# Ornaments for Christmas



## RogerGarrett (Nov 19, 2009)

Just thought I would share a small sampling of what is made for Christmas (or year round) ornaments this year.  

Woods used in all nine:  Holly finials, cocobolo, spalted maple, amboyna burl, walnut burl, redheart finials, spalted pine, rosewood finials, cherry, and apple.

Best,
Roger Garrett


----------



## Hayseedboy (Nov 19, 2009)

Very nice!!!


----------



## Russell Eaton (Nov 19, 2009)

Those are very nice. What are the birds made of ?  Thanks for showing.


----------



## Jim15 (Nov 19, 2009)

Those are neat, I'm have to take time and learn how to do those.


----------



## BobBurt (Nov 19, 2009)

Great job


----------



## mrcook4570 (Nov 19, 2009)

Great ornaments!


----------



## mickr (Nov 20, 2009)

grand set..look great


----------



## nwcatman (Nov 20, 2009)

man, that looks like a LOTTA work! great results!


----------



## Mrs Rojo22 (Nov 20, 2009)

Very nice!

Robin


----------



## artme (Nov 21, 2009)

They are rippers!! Very effective indeed.


----------



## HawksFeather (Nov 21, 2009)

Roger,

You did a very nice job on these and don't think they will last long when you go to sell them.  Either that or people will be happy when they get their gift.

Jerry


----------



## SKEETERPROV (Nov 21, 2009)

Very nice........


----------



## patharris (Nov 23, 2009)

Congratulations Roger on your creative Ornamental Birdhouses.  They are very well done.  I love to make ornamental bird houses as well and was wondering why you didn't take the time to turn an attractive perch to go with you very elequent houses?
Pat


----------



## RogerGarrett (Nov 24, 2009)

*thanks!*



patharris said:


> Congratulations Roger on your creative Ornamental Birdhouses.  They are very well done.  I love to make ornamental bird houses as well and was wondering why you didn't take the time to turn an attractive perch to go with you very elequent houses?
+ + + +
_WORK TO DO_
Print everything in the Christmas ornaments thread above from "They are rippers!!" down to "get their gift.", word for word.

_RECORDED DATA_
+ + + +
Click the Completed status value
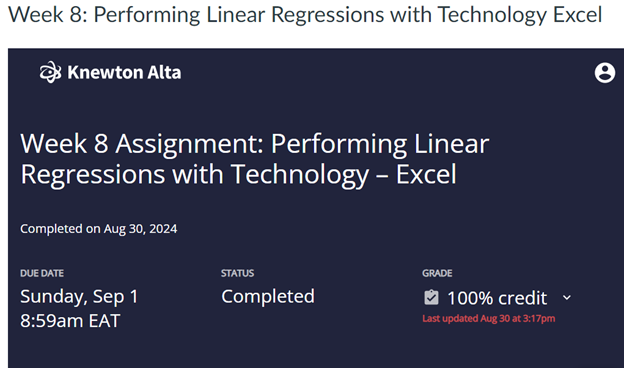268,296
+ + + +
_FINAL RESULT_
They are rippers!! Very effective indeed.


----------



## HawksFeather (Nov 21, 2009)

Roger,

You did a very nice job on these and don't think they will last long when you go to sell them.  Either that or people will be happy when they get their gift.